2018 ESA Annual Meeting (August 5 -- 10)

INS 7-9 - Insights on adaptive evolution, diversification and community assembly of the American oaks from the temperate zone to the tropics through long-term transborder collaboration

Tuesday, August 7, 2018
243, New Orleans Ernest N. Morial Convention Center
Jeanine M. Cavender-Bares, Ecology, Evolution, and Behavior, University of Minnesota, Saint Paul, MN, Antonio Gonzalez-Rodriguez, Universidad Nacional Autónoma de México, Morelia, Mexico, Paul S. Manos, Biology, Duke University, Durham, NC and Andrew L. Hipp, Herbarium, The Morton Arboretum, Lisle, IL
Fifteen years of collaborative research and US-Mexican exchange have fostered an emerging synthesis of the adaptive evolution, diversification and community assembly of the American oaks, a diverse and dominant tree lineage in North and MesoAmerica. Our work reveals a high latitude ancestor of the clade, despite a Mexican center of diversity. We find contrasting drivers of population genetic structure in the tropics and the temperate zone but repeated evidence for local adaptation and adaptive differentiation in function linked to environment. We have reciprocally trained students and fostered transborder conservation. We have also had a lot of fun!

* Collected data
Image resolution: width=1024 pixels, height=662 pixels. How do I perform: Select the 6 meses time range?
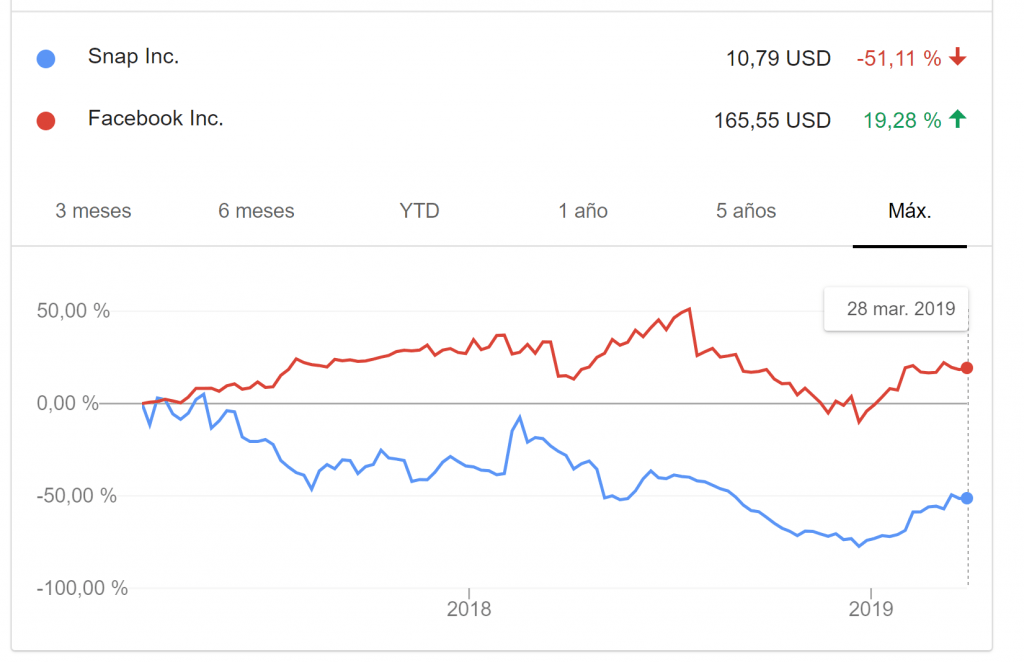point(256,211)
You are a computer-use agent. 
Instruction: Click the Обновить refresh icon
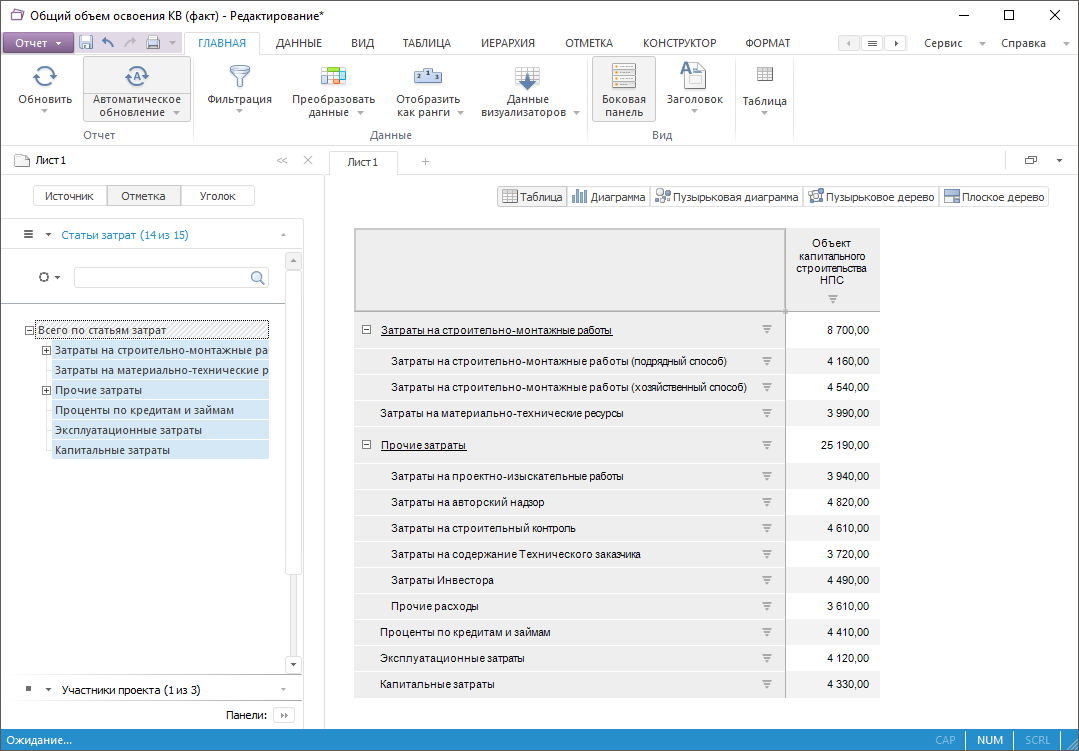[x=45, y=77]
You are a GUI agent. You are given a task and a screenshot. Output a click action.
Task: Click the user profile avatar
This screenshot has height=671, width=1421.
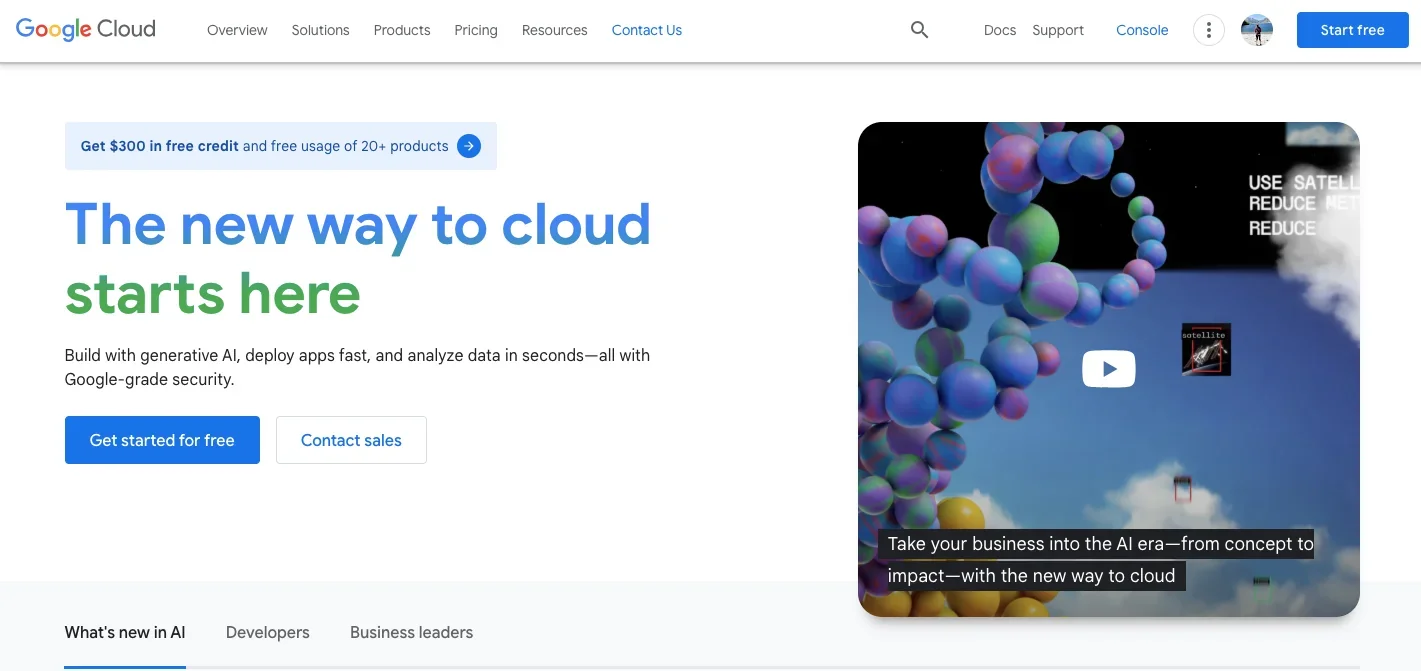pyautogui.click(x=1256, y=30)
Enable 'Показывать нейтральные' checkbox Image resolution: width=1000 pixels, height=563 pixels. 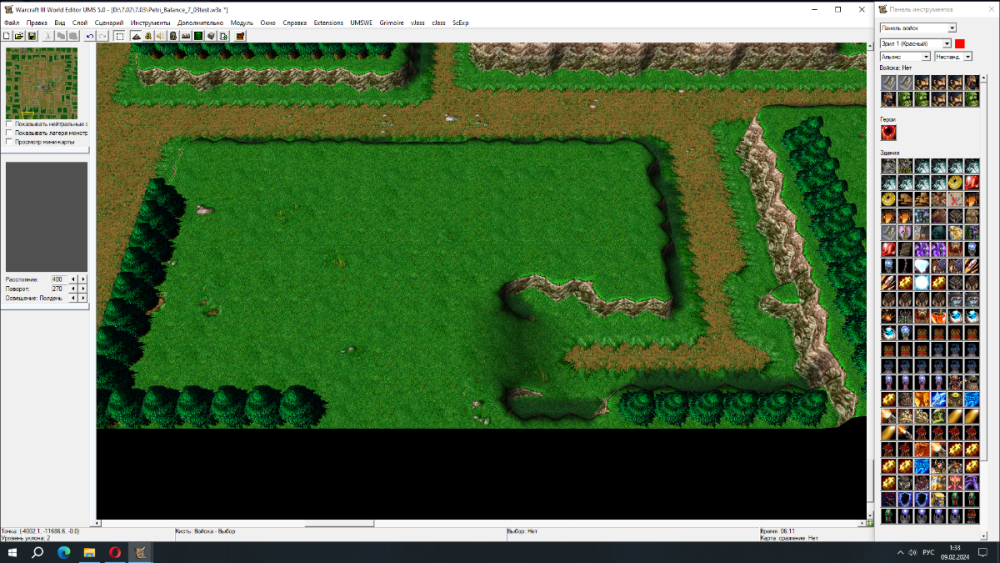click(9, 124)
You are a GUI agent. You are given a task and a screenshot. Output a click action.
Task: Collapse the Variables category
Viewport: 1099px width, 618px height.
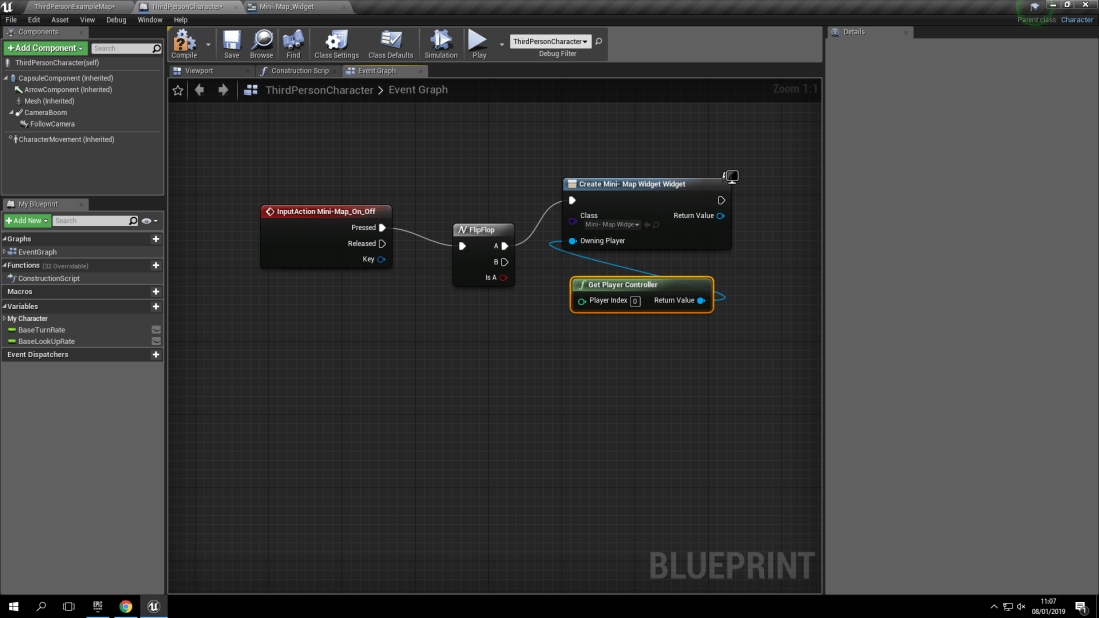coord(7,306)
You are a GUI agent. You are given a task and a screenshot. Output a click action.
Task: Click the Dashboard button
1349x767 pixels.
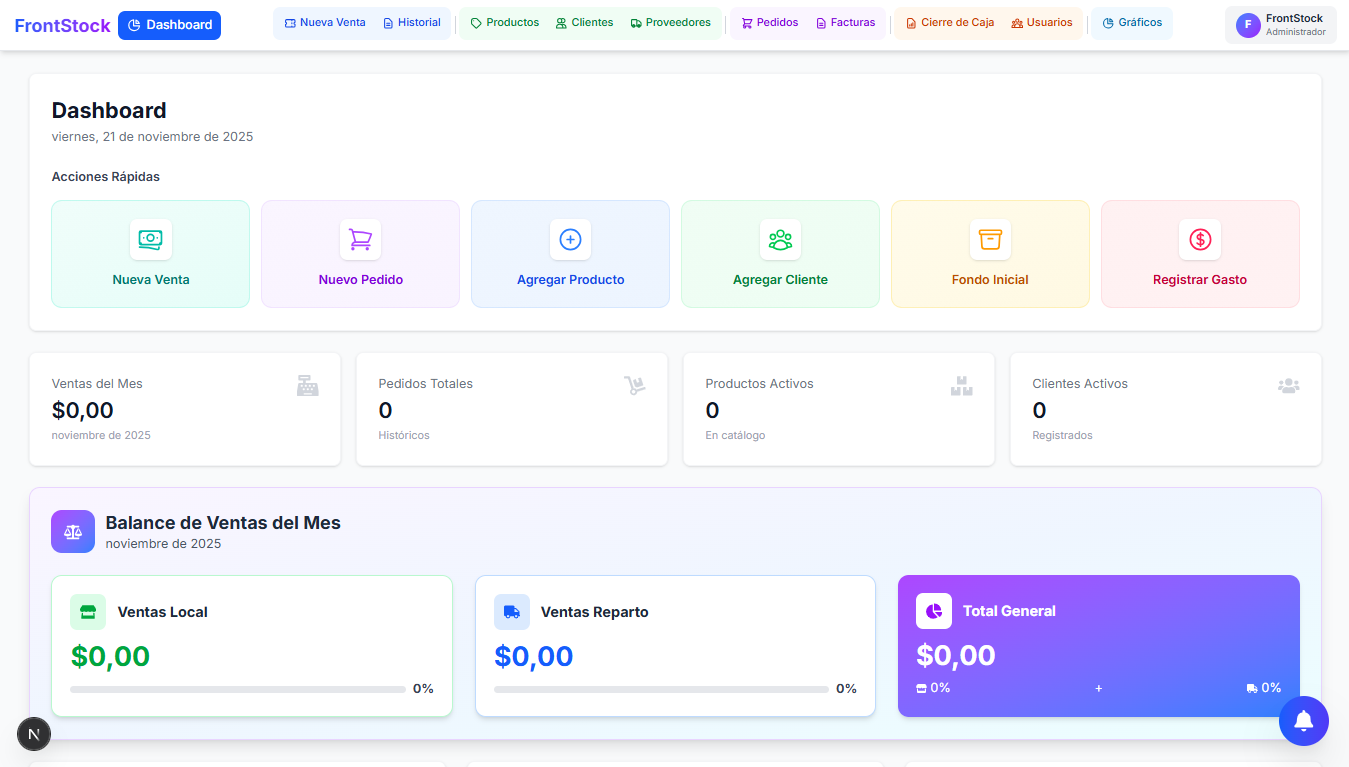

* Work to complete
Using the ESA meeting abstract above, answer these:
(a) On what day was the session held?
(b) For how many years has the collaborative research and US-Mexican exchange gone on?
(c) Where is the center of diversity of the American oaks?

* Answer to the exercise
(a) Tuesday, August 7, 2018
(b) Fifteen years
(c) Mexico